Methyltransferase-like 14 (METTL14) mediates N6-methyladenosine (m6A) modification to influence cancer progression. This study aims to determine the mechanism of METTL14-mediated m6A in non-small cell lung cancer (NSCLC) cell resistance to cisplatin (DDP). METTL14, miR-19a-5p, RBM24, and AXIN1 expressions in NSCLC tissues/cells were determined. DDP-resistant cell line was obtained, followed by the interference of METTL14 expression. NSCLC cells were treated with DDP to establish a drug-resistant cell line, and METTL14 expression in cells was intervened. The IC50 of NSCLC cells to DDP was measured by CCK-8 assay. NSCLC cell proliferation and apoptosis were observed by clone formation assay and flow cytometry. The content of m6A in total RNA in tissues and cells of NSCLC patients was detected using m6A Methylation Quantification Kit. The expressions of DGCR8-bound pri-miR-19a and m6A-modified pri-miR-19a were detected. The binding relationships between miR-19a-5p and RBM24 and RBM24 and AXIN1 were validated using dual-luciferase assay and RNA immunoprecipitation. Finally, mouse xenograft tumor model was established to verify the role of METTL14 in vivo. METTL14 was highly expressed in NSCLC. METTL14 silencing diminished IC50 to DDP, repressed NSCLC cell proliferation, and enhanced apoptosis. METTL14-mediated m6A induced recognition and processing of pri-miR-19a by DGCR8, thus promoting the transition of pri-miR-19a to miR-19a-5p, repressing RBM24 expression, reducing the binding of RBM24 and AXIN1, and suppressing AXIN1 transcription. miR-19a-5p overexpression or RBM24/AXIN1 silencing abolished the effect of METTL14 silencing on NSCLC cell resistance to DDP. METTL14 silencing in vivo enhanced the suppressive role of DDP to tumor growth. Collectively, METTL14-mediated m6A modification facilitated NSCLC cell resistance to DDP via miR-19a-5p/RBM24/AXIN1 axis.

Key messages

• METTL14 is highly expressed NSCLC and further increased in DDP-resistant cells.
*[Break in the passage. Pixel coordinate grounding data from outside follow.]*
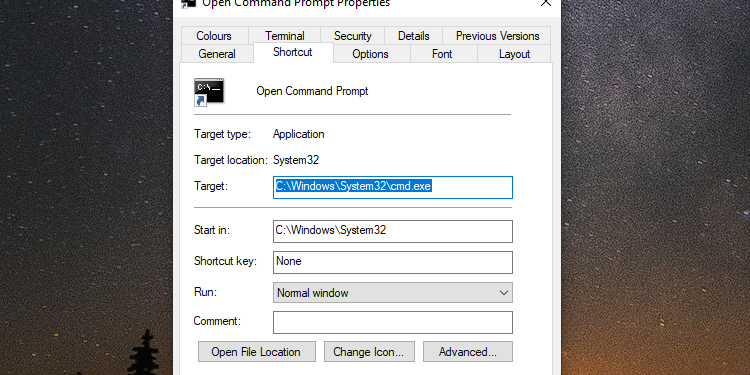
Task: Select the Terminal tab
Action: [285, 36]
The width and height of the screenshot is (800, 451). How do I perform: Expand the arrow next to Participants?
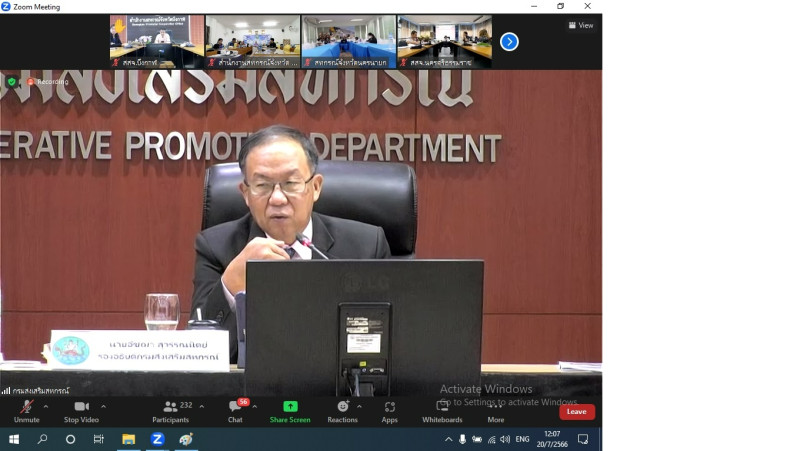click(x=202, y=406)
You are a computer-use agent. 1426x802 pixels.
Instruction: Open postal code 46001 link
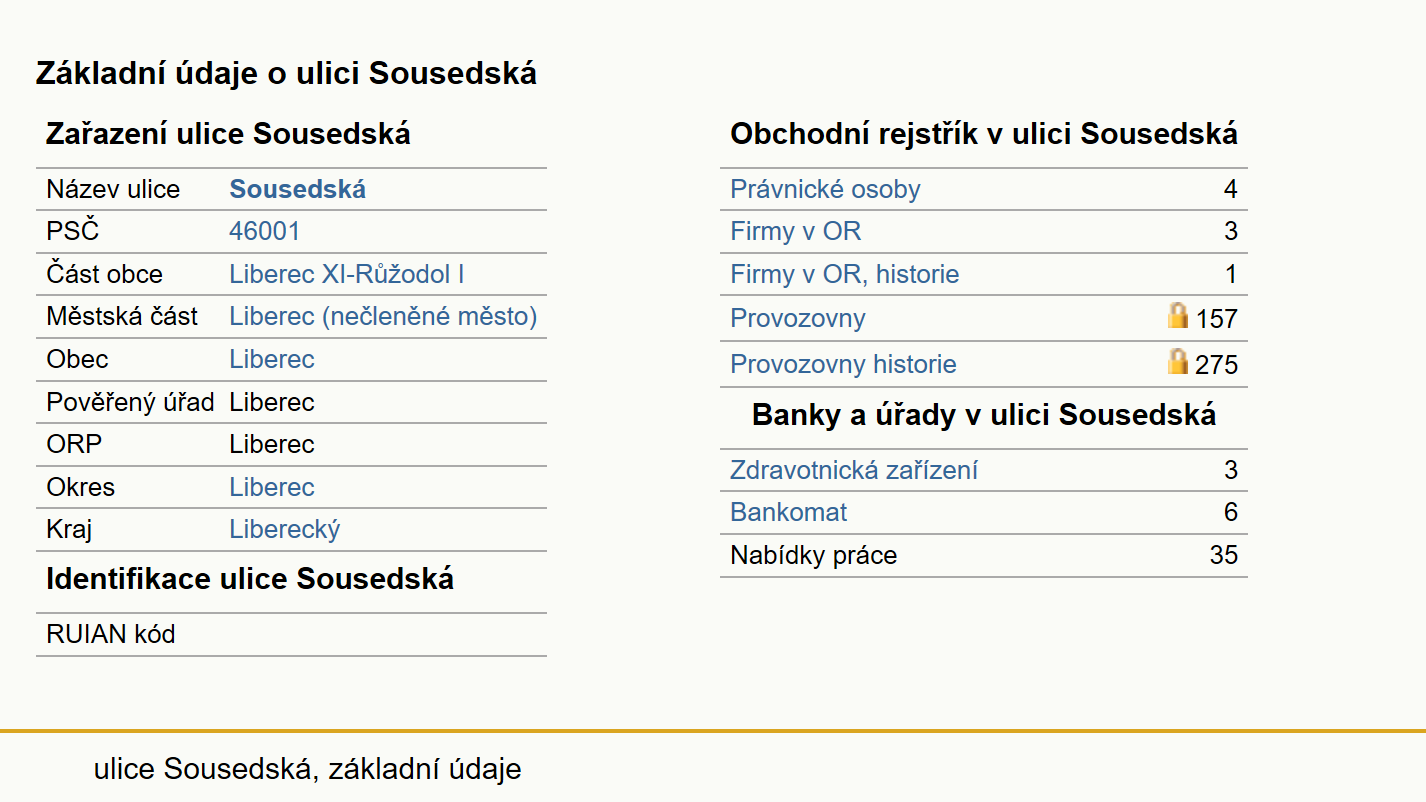[264, 232]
• METTL14 silencing attenuates DDP resistance of NSCLC cells.

• METTL14 promotes the nature of pri-miR-19a by upregulating pri-miR-19a m6A level.

• miR-19a-5p targets RBM24, thus reducing the binding of RBM24 and AXIN1 and inhibiting AXIN1 transcription.

• METTL14 silencing in vivo enhances the suppressive role of DDP to tumor growth.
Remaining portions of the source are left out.